Word and element locating data:
-- begin --
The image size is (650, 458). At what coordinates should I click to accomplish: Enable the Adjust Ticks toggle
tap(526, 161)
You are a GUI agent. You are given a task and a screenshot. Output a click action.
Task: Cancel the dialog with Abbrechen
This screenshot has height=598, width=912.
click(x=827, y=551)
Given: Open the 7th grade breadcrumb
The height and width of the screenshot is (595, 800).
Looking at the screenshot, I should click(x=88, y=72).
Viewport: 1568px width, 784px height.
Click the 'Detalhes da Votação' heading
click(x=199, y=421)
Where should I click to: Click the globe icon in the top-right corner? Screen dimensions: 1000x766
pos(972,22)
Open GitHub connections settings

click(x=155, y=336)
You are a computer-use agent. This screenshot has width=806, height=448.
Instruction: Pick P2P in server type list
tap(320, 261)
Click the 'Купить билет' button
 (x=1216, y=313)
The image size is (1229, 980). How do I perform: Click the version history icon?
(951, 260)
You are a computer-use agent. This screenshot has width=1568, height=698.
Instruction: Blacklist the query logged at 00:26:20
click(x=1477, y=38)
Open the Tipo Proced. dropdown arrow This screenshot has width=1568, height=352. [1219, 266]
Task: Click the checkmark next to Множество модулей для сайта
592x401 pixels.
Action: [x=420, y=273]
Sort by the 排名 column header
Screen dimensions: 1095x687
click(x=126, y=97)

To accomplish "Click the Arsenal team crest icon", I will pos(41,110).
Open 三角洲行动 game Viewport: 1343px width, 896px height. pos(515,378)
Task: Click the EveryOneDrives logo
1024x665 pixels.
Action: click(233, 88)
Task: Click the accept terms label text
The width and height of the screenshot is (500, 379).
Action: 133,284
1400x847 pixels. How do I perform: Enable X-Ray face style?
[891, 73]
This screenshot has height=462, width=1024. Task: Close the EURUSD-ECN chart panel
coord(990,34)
-- end --
** DIRECTIONS FOR THIS TASK **
Show every line of the material above that contains the word "dimensions".

** CORRECT OUTPUT **
Where should I click to: Click the globe icon in the top-right corner? Screen dimensions: 1000x766
Screen dimensions: 1095x687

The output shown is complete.